The countries of East Asia are worried about the coercive power of Beijing’s pocketbook. And perhaps they should be. China is flush with money, and as it continues to pour massive amounts of aid and investment into the region, it’s only a matter of time before Beijing tries to cash in.

China’s overseas investments are being pushed, at least in part, for strategic reasons. This is evident in the high number of projects included in China’s One Belt, One Road initiative that make little commercial sense and fail to perform their stated purpose: to bypass chokepoints that a hostile power could use to asphyxiate the Chinese. In areas such as the Philippines, the primary goal appears to be the cultivation of political influence in foreign capitals or, more cynically, the creation of dependence on Chinese investment or consumers, which Beijing could someday exploit.

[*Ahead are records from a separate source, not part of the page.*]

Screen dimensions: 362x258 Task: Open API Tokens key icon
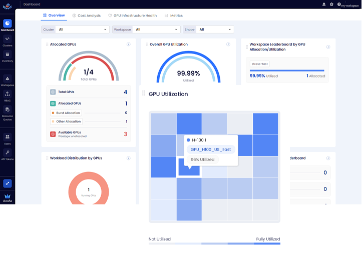click(x=8, y=152)
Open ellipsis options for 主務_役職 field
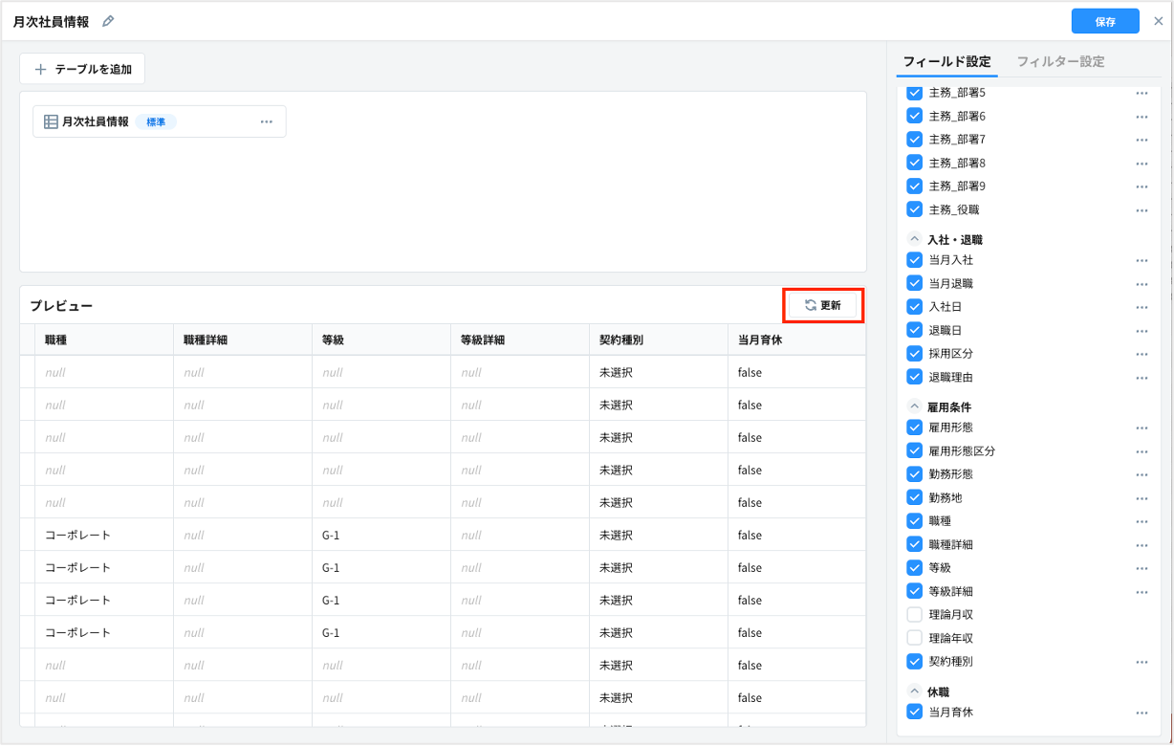The height and width of the screenshot is (746, 1174). point(1141,210)
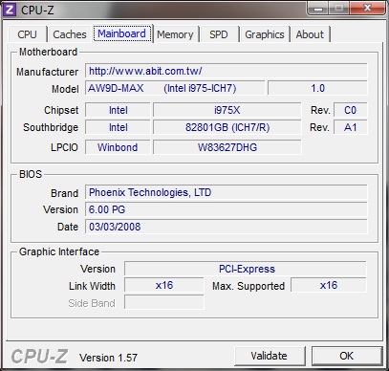
Task: Click the abit manufacturer URL field
Action: tap(226, 71)
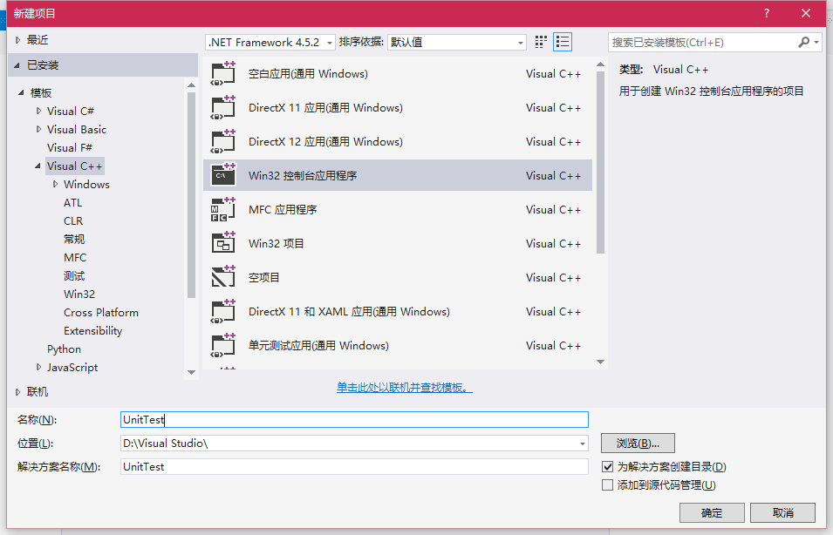Collapse the Visual C++ tree node

point(38,166)
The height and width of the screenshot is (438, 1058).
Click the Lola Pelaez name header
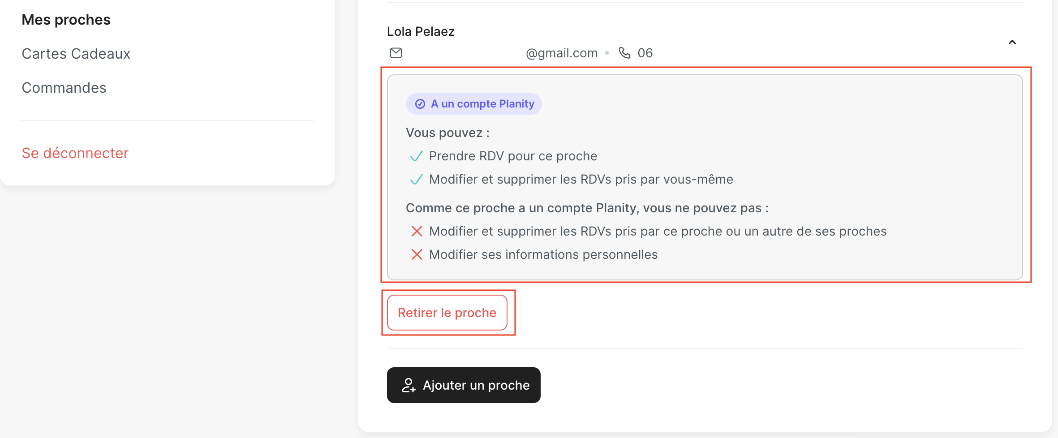point(421,31)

But China’s capacity for economic coercion has as many limitations as it does strengths, as the case of South Korea shows. Tensions between the two countries revolve around the deployment of the US Terminal High-Altitude Area Defense anti-missile system in South Korea. Fearing that the THAAD system’s powerful radar could penetrate deep into Chinese territory and threaten its ability to respond to missile attack, Beijing opposed the deployment. And it was compelled to do something about it.

What resulted was a set of informal retaliatory measures that amounted to sanctions in everything but name. For example, Lotte Group, a major conglomerate that owned the land where THAAD was deployed, saw a number of its superstores in China closed, ostensibly over fire safety concerns. Hundreds of other South Korean firms working in China claim to have been subjected to a surge in inspections, visa denials, and increased customs hurdles. Sales of South Korean automobiles in China dropped roughly 44%. Beijing also banned package tours to South Korea, leading to a 50% drop in Chinese visitors through the first 10 months of 2017 (compared to the same period a year earlier). The hit to tourism alone is expected to cost the South Korean economy more than $5 billion. All told, the THAAD issue dented South Korean gross domestic product by 0.4 percentage points this year, according to Bank of Korea estimates.